### Directions
Say how many lines of the listing below contain "agent", giving the number and nothing else.
Data excerpts section start
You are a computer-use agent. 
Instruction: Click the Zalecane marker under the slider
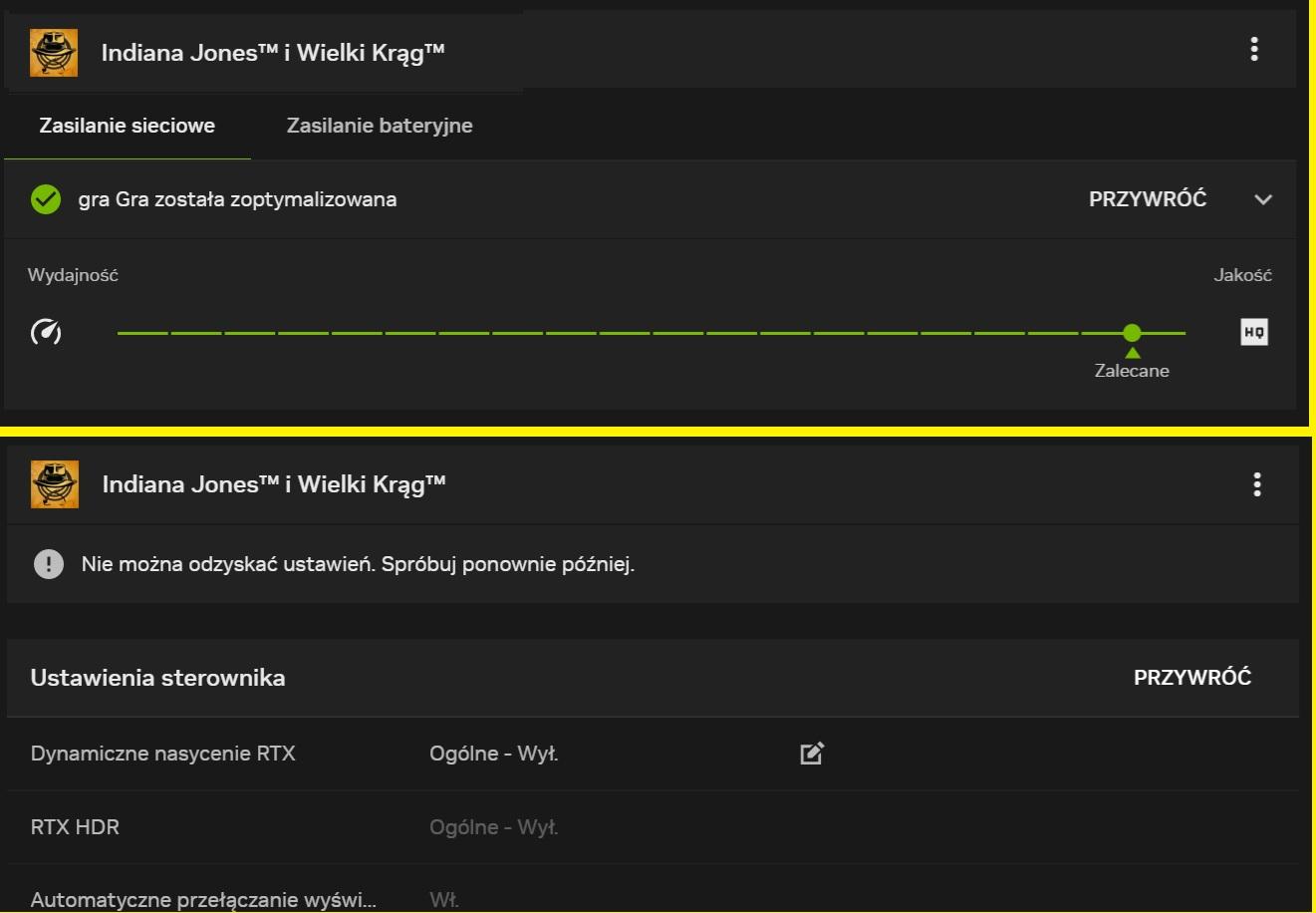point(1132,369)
Data excerpts section end
Data excerpts section start
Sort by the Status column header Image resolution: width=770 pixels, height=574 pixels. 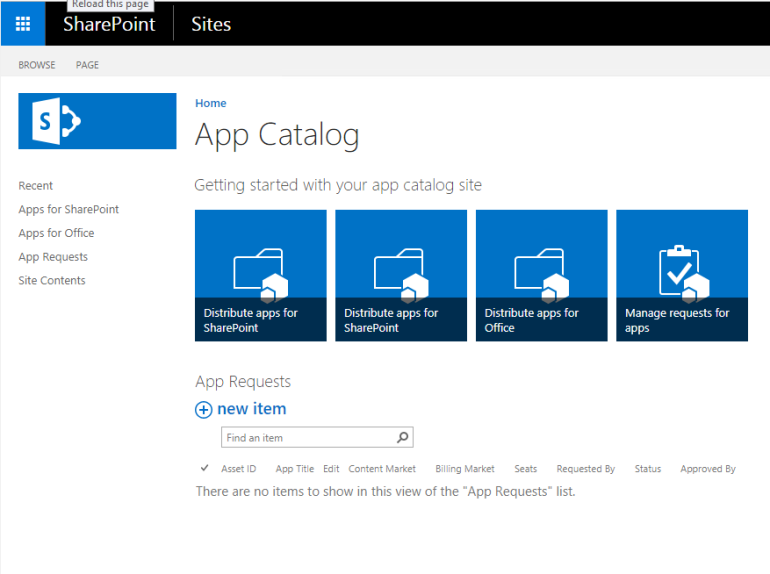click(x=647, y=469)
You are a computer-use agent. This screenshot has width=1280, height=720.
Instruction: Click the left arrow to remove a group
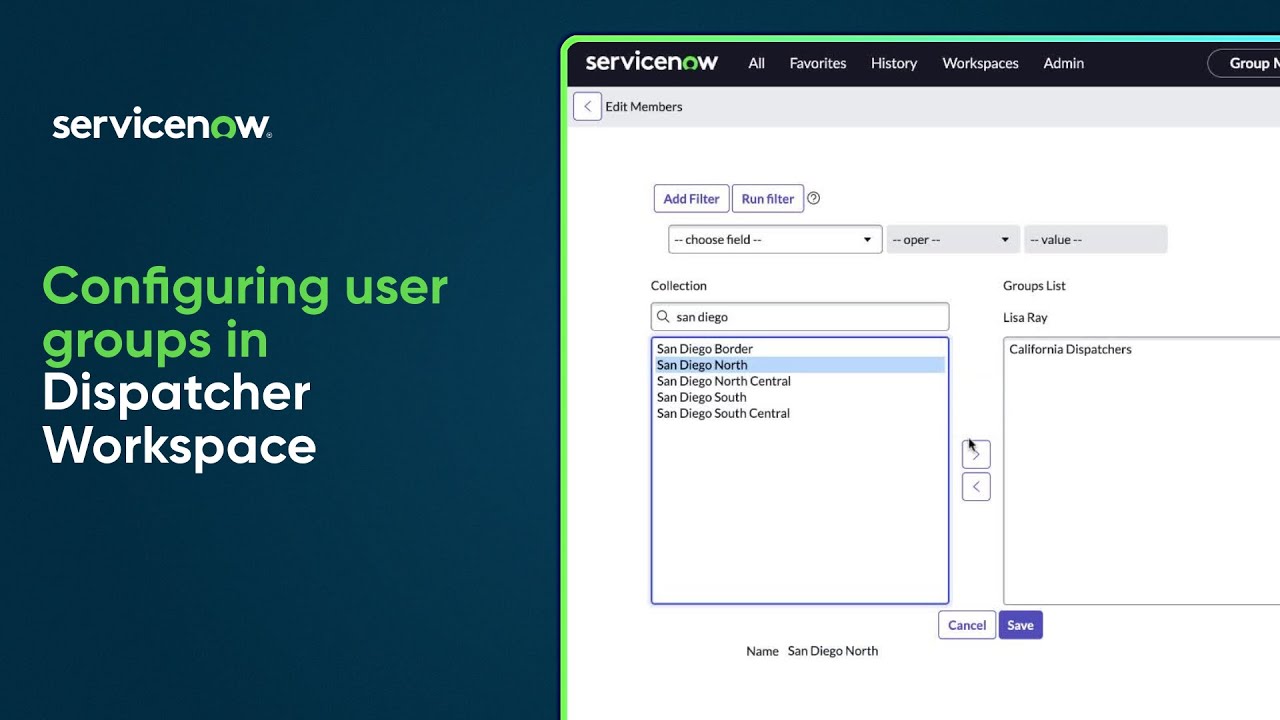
Data excerpts section end
Data excerpts section start
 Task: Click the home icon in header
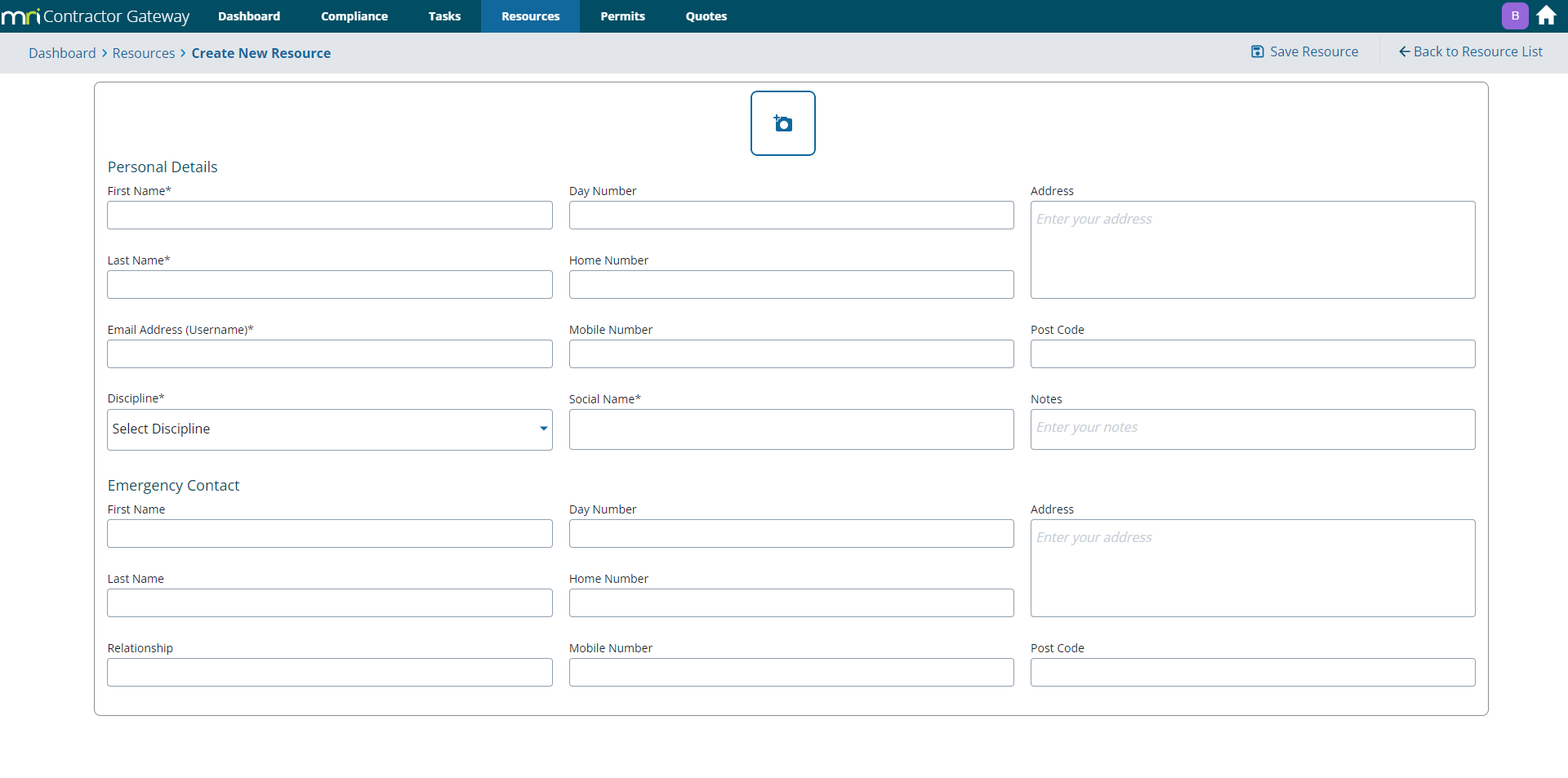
Data excerpts section end
### Exercise answer
2